### [Exercise description]
Produce the records below again, word for word, but stop after the line that contains "1024x768 pixels.".
════════════════════
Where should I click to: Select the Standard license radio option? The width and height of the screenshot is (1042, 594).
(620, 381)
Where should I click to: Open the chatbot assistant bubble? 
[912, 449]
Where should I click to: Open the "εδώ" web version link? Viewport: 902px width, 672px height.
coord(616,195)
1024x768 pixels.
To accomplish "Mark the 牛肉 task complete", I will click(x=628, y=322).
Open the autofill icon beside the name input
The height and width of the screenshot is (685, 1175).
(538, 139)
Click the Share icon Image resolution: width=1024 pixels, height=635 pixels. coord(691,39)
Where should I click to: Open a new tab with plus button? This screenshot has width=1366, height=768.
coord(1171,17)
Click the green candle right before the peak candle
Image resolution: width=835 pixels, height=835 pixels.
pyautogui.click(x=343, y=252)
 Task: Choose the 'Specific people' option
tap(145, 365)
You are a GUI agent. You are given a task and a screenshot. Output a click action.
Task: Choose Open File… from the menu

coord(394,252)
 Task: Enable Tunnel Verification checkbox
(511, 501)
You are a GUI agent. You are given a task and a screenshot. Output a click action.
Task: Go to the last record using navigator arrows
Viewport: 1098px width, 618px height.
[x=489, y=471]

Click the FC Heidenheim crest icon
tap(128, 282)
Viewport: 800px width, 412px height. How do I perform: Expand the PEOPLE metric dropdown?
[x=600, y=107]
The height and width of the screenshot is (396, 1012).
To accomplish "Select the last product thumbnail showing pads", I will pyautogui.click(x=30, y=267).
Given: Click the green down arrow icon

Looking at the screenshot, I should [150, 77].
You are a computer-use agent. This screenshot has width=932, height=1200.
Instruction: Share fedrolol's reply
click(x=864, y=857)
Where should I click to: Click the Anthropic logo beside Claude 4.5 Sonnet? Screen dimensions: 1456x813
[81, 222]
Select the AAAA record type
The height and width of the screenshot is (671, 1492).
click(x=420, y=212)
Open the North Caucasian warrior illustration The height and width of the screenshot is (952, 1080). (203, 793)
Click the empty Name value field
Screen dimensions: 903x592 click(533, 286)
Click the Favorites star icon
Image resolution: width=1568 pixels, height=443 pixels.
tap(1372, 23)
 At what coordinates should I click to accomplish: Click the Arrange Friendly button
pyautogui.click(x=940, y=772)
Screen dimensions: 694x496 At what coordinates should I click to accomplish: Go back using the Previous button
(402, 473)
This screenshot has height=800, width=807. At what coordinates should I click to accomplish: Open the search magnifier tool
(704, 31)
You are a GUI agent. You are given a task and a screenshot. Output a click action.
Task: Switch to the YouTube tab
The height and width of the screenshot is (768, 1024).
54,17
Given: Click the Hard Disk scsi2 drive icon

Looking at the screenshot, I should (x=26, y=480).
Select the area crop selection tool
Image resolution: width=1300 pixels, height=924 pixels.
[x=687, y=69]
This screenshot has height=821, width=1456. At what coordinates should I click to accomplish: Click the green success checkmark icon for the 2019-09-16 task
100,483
════════════════════
### [Solved exercise]
Where should I click to: Select the Standard license radio option? The width and height of the screenshot is (1042, 594).
(620, 381)
Where should I click to: Open the chatbot assistant bubble? 
[912, 449]
Where should I click to: Open the "εδώ" web version link? Viewport: 902px width, 672px height.
coord(616,195)
1024x768 pixels.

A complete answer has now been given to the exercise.